### Task prompt
Set down, exactly and with nothing added, the lines running from the one that holds "Click the Enter your Purchase Code heading" to the final line of the records. Pictures stay out of the copy.

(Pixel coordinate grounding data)
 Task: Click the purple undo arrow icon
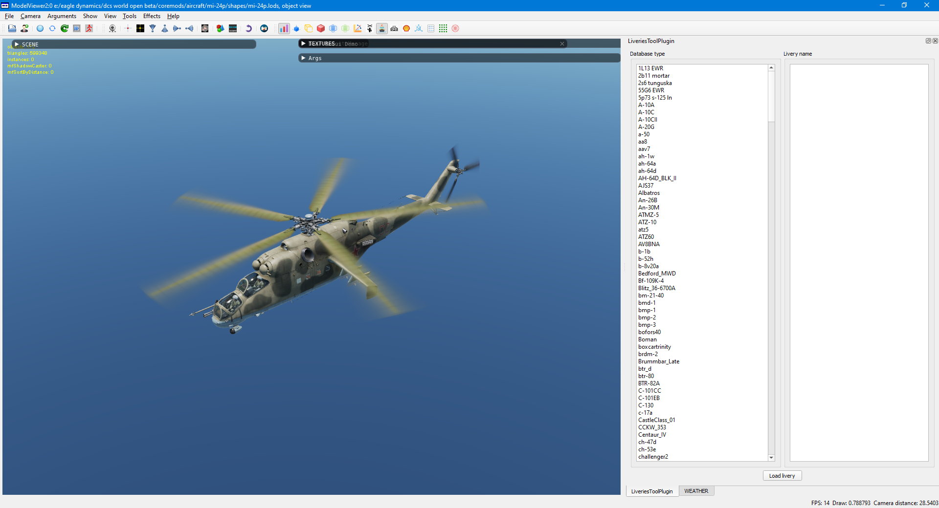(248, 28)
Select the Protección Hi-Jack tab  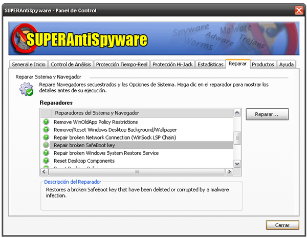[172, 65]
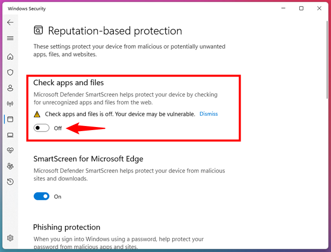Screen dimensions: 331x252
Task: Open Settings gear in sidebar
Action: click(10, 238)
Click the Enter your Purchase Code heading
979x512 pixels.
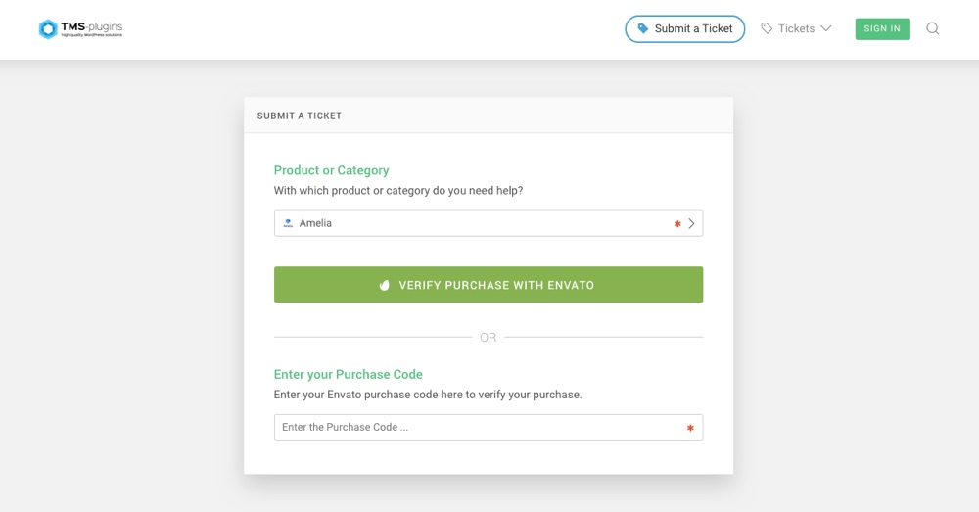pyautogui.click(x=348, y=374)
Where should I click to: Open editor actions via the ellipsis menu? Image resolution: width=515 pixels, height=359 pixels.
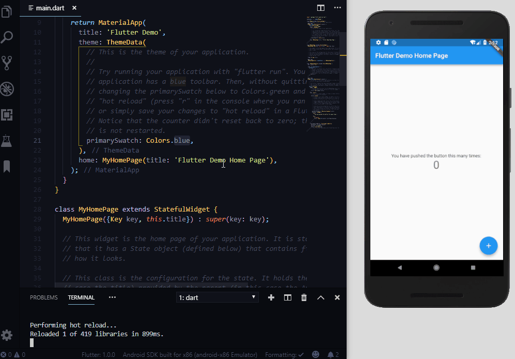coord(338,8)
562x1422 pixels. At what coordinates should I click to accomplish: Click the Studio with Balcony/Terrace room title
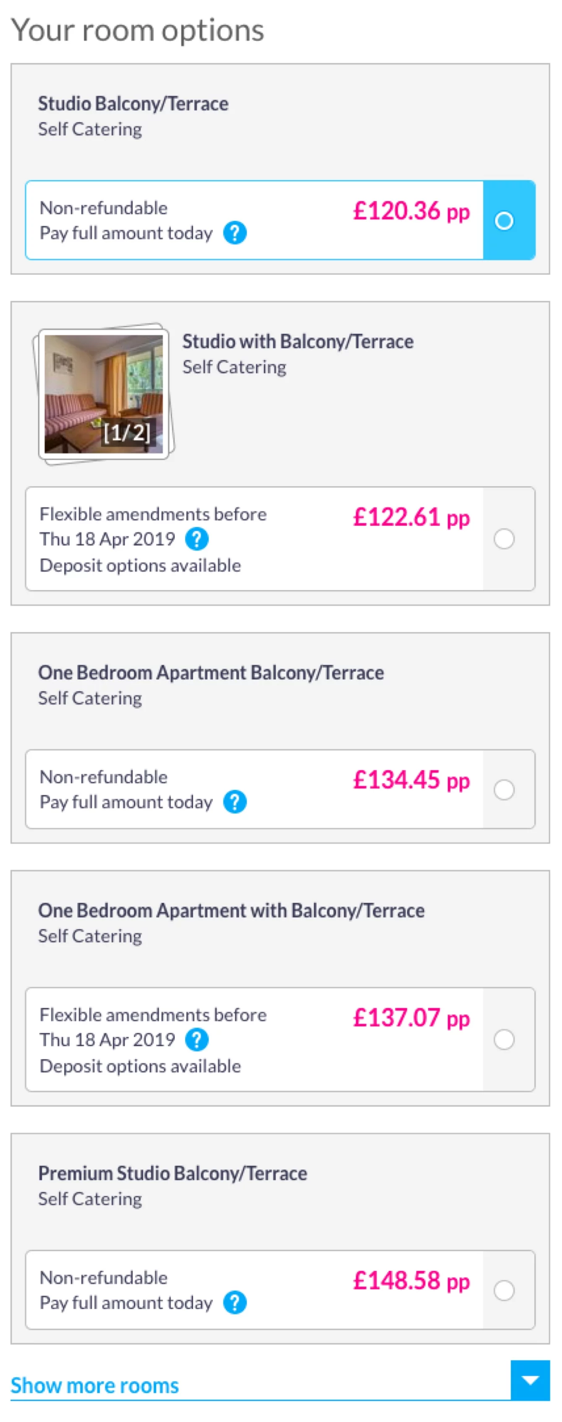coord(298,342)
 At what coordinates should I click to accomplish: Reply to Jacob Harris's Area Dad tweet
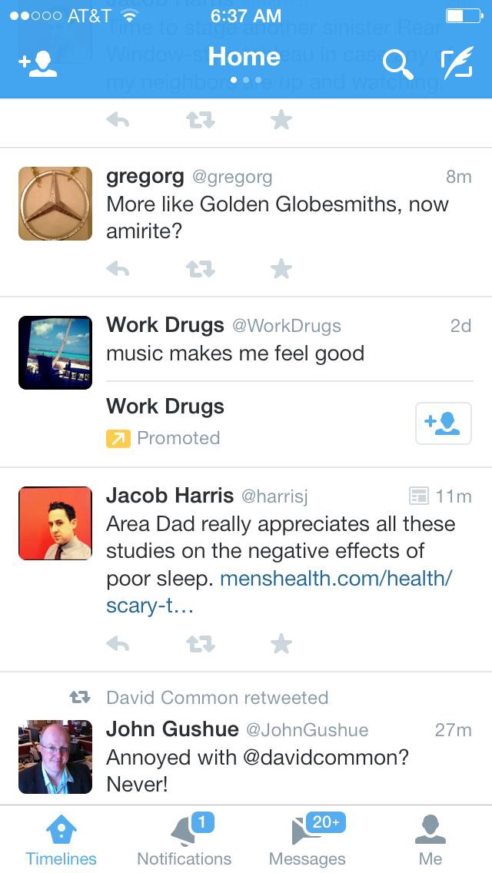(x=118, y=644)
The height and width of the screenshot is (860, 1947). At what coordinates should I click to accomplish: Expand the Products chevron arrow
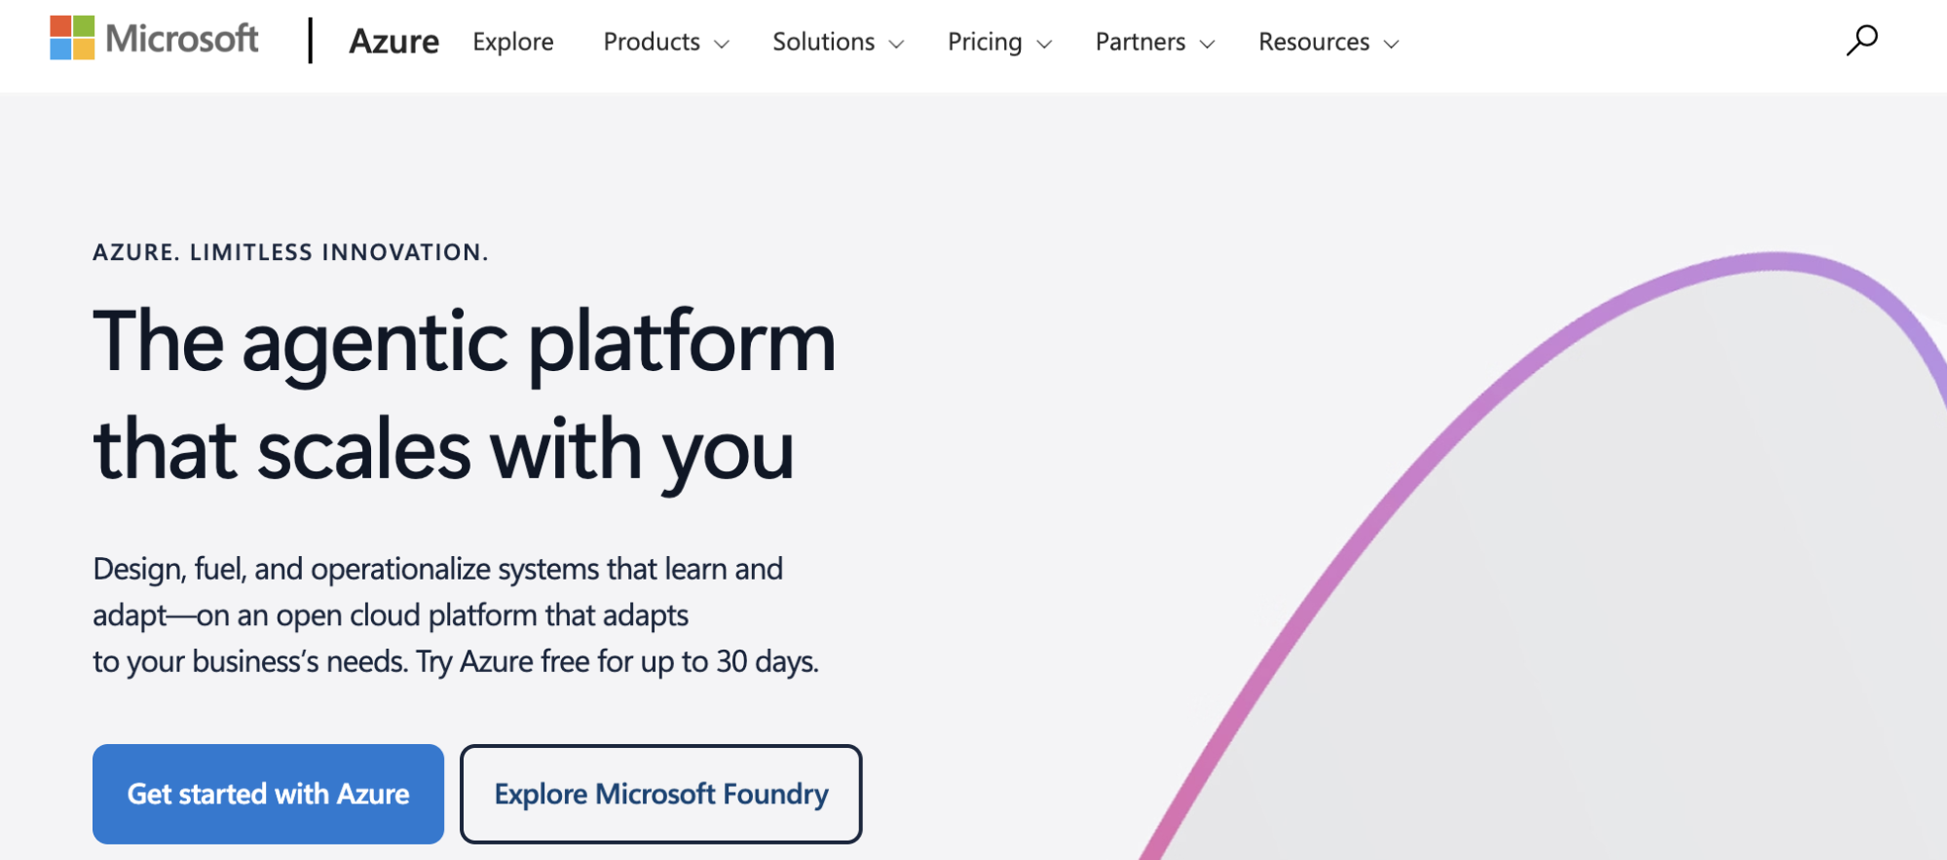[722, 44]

### Solution
Click the Enter your Purchase Code heading
979x512 pixels.
pyautogui.click(x=348, y=374)
Where should I click to: Open editor actions via the ellipsis menu? Image resolution: width=515 pixels, height=359 pixels.
coord(338,8)
562x1422 pixels. At what coordinates should I click to accomplish: Click the Studio with Balcony/Terrace room title
coord(298,342)
 At what coordinates should I click to accomplish: Reply to Jacob Harris's Area Dad tweet
(x=118, y=644)
The height and width of the screenshot is (860, 1947). At what coordinates should I click to accomplish: Expand the Products chevron arrow
[722, 44]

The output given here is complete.